Stored entries:
----
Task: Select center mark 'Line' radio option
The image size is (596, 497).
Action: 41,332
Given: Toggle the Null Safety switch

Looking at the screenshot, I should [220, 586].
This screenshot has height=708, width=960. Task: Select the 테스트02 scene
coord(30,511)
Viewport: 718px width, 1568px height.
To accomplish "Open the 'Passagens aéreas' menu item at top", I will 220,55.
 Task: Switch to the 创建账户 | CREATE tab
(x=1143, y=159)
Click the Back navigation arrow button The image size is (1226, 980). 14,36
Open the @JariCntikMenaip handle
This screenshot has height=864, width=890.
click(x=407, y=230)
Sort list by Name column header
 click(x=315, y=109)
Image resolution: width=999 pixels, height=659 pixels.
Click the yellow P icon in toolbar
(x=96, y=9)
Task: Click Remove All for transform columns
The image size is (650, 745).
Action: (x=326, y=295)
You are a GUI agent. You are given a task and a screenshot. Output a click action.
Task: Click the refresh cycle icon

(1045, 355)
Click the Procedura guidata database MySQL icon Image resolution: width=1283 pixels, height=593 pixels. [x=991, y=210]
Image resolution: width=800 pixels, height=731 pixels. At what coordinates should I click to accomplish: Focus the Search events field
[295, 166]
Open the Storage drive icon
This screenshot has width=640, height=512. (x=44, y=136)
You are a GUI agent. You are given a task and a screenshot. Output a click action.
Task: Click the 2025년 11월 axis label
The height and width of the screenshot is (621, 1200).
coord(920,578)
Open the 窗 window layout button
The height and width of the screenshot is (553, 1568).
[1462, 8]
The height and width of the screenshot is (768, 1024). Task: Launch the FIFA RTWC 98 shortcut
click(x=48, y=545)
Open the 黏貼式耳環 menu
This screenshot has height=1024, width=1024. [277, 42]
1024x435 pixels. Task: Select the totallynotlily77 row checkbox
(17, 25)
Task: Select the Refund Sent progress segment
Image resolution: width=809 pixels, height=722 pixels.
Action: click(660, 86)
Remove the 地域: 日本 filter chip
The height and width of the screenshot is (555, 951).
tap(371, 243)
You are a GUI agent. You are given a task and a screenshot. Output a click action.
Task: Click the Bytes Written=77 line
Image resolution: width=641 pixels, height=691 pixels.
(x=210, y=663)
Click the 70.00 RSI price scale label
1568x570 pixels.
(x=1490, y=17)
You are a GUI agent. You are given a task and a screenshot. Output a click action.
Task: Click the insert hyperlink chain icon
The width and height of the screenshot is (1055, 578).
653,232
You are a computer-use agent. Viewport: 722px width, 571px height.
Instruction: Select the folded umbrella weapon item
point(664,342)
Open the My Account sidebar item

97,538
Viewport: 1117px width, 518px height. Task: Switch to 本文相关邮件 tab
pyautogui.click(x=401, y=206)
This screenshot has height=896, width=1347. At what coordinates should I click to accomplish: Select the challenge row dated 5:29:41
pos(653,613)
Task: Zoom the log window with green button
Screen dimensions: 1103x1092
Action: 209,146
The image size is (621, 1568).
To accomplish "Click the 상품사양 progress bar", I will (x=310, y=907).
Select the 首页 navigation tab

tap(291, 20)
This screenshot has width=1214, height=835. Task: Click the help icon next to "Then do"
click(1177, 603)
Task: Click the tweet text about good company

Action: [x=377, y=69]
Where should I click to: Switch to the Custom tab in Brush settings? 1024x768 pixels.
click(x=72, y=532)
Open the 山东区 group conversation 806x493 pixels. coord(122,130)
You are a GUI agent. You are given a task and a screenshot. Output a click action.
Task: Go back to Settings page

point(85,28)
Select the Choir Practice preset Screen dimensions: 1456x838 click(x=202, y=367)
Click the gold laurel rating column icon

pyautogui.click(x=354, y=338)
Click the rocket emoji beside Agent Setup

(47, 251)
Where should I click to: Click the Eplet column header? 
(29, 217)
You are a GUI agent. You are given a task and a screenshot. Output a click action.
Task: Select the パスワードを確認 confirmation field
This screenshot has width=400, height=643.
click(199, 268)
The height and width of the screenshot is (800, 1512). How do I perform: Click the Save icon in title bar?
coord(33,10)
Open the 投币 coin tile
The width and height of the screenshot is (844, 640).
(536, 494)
----
**Assignment:** Could you retype each record exactly as it appears?

**Written solution:**
Task: Select center mark 'Line' radio option
The image size is (596, 497).
Action: 41,332
Given: Toggle the Null Safety switch

Looking at the screenshot, I should [220, 586].
This screenshot has height=708, width=960. Task: Select the 테스트02 scene
coord(30,511)
Viewport: 718px width, 1568px height.
To accomplish "Open the 'Passagens aéreas' menu item at top", I will 220,55.
 Task: Switch to the 创建账户 | CREATE tab
(x=1143, y=159)
Click the Back navigation arrow button The image size is (1226, 980). 14,36
Open the @JariCntikMenaip handle
This screenshot has height=864, width=890.
click(x=407, y=230)
Sort list by Name column header
 click(x=315, y=109)
Image resolution: width=999 pixels, height=659 pixels.
Click the yellow P icon in toolbar
(x=96, y=9)
Task: Click Remove All for transform columns
The image size is (650, 745).
Action: (x=326, y=295)
You are a GUI agent. You are given a task and a screenshot. Output a click action.
Task: Click the refresh cycle icon

(1045, 355)
Click the Procedura guidata database MySQL icon Image resolution: width=1283 pixels, height=593 pixels. [x=991, y=210]
Image resolution: width=800 pixels, height=731 pixels. At what coordinates should I click to accomplish: Focus the Search events field
[295, 166]
Open the Storage drive icon
This screenshot has width=640, height=512. (x=44, y=136)
You are a GUI agent. You are given a task and a screenshot. Output a click action.
Task: Click the 2025년 11월 axis label
The height and width of the screenshot is (621, 1200).
coord(920,578)
Open the 窗 window layout button
The height and width of the screenshot is (553, 1568).
[1462, 8]
The height and width of the screenshot is (768, 1024). Task: Launch the FIFA RTWC 98 shortcut
click(x=48, y=545)
Open the 黏貼式耳環 menu
This screenshot has height=1024, width=1024. [277, 42]
1024x435 pixels. Task: Select the totallynotlily77 row checkbox
(17, 25)
Task: Select the Refund Sent progress segment
Image resolution: width=809 pixels, height=722 pixels.
Action: click(660, 86)
Remove the 地域: 日本 filter chip
The height and width of the screenshot is (555, 951).
tap(371, 243)
You are a GUI agent. You are given a task and a screenshot. Output a click action.
Task: Click the Bytes Written=77 line
Image resolution: width=641 pixels, height=691 pixels.
(x=210, y=663)
Click the 70.00 RSI price scale label
1568x570 pixels.
(x=1490, y=17)
You are a GUI agent. You are given a task and a screenshot. Output a click action.
Task: Click the insert hyperlink chain icon
The width and height of the screenshot is (1055, 578).
653,232
You are a computer-use agent. Viewport: 722px width, 571px height.
Instruction: Select the folded umbrella weapon item
point(664,342)
Open the My Account sidebar item

97,538
Viewport: 1117px width, 518px height. Task: Switch to 本文相关邮件 tab
pyautogui.click(x=401, y=206)
This screenshot has height=896, width=1347. At what coordinates should I click to accomplish: Select the challenge row dated 5:29:41
pos(653,613)
Task: Zoom the log window with green button
Screen dimensions: 1103x1092
Action: 209,146
The image size is (621, 1568).
To accomplish "Click the 상품사양 progress bar", I will (x=310, y=907).
Select the 首页 navigation tab

tap(291, 20)
This screenshot has width=1214, height=835. Task: Click the help icon next to "Then do"
click(1177, 603)
Task: Click the tweet text about good company

Action: [x=377, y=69]
Where should I click to: Switch to the Custom tab in Brush settings? 1024x768 pixels.
click(x=72, y=532)
Open the 山东区 group conversation 806x493 pixels. coord(122,130)
You are a GUI agent. You are given a task and a screenshot. Output a click action.
Task: Go back to Settings page

point(85,28)
Select the Choir Practice preset Screen dimensions: 1456x838 click(x=202, y=367)
Click the gold laurel rating column icon

pyautogui.click(x=354, y=338)
Click the rocket emoji beside Agent Setup

(47, 251)
Where should I click to: Click the Eplet column header? 
(29, 217)
You are a GUI agent. You are given a task and a screenshot. Output a click action.
Task: Select the パスワードを確認 confirmation field
This screenshot has width=400, height=643.
click(199, 268)
The height and width of the screenshot is (800, 1512). How do I perform: Click the Save icon in title bar?
coord(33,10)
Open the 投币 coin tile
The width and height of the screenshot is (844, 640).
(536, 494)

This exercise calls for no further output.